# Problem description
Read the records below. Copy each line where the string "will" occurs.

** Record extracts follows **

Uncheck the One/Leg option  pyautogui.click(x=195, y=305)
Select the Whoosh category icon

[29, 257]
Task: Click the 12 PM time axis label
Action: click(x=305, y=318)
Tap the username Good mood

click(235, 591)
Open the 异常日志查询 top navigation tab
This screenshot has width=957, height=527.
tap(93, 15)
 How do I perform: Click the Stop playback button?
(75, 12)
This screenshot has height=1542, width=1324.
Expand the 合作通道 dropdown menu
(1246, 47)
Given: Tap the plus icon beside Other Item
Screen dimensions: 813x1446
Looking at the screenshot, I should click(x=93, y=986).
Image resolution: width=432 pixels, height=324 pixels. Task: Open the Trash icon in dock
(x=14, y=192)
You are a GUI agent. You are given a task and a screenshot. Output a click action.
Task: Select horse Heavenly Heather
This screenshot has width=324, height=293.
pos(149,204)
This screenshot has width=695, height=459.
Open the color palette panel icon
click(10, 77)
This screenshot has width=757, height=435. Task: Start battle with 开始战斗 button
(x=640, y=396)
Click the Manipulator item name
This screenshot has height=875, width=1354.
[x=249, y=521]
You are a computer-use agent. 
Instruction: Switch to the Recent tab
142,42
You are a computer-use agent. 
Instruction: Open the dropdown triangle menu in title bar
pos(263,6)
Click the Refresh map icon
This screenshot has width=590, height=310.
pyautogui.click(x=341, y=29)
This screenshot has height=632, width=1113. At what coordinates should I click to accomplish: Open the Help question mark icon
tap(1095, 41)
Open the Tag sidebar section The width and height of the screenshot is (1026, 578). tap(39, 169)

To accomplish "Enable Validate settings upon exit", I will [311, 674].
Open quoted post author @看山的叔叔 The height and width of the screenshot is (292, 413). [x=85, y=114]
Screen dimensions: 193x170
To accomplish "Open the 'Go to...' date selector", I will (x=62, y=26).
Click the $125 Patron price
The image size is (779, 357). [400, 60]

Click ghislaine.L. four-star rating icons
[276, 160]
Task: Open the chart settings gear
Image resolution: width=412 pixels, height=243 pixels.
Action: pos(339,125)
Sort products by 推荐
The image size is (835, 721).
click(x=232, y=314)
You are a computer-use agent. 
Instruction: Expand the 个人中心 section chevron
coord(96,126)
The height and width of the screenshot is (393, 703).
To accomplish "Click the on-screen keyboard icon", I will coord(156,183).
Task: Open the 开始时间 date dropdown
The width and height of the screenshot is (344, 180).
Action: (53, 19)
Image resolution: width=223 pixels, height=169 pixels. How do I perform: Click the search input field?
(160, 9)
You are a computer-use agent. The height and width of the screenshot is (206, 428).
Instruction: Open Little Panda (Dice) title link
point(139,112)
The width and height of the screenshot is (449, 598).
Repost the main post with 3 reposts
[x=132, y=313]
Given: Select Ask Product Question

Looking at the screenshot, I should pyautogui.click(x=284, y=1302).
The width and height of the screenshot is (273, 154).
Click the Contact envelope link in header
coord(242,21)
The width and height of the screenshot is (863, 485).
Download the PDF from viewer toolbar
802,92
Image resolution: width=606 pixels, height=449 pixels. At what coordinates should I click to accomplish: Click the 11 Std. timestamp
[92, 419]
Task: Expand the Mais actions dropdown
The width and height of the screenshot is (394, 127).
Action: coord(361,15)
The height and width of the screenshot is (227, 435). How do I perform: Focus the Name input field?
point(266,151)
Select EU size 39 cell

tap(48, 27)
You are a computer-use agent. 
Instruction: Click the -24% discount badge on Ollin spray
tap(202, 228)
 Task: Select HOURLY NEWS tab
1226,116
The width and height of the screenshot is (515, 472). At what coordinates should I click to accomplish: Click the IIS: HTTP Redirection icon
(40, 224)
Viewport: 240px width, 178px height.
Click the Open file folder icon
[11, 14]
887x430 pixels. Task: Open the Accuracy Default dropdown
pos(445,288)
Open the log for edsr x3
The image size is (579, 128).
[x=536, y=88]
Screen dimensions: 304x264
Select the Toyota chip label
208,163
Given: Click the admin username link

** End of Record extracts **

# Solution
To accomplish "Enable Validate settings upon exit", I will [311, 674].
To accomplish "Open the 'Go to...' date selector", I will (x=62, y=26).
To accomplish "Click the on-screen keyboard icon", I will coord(156,183).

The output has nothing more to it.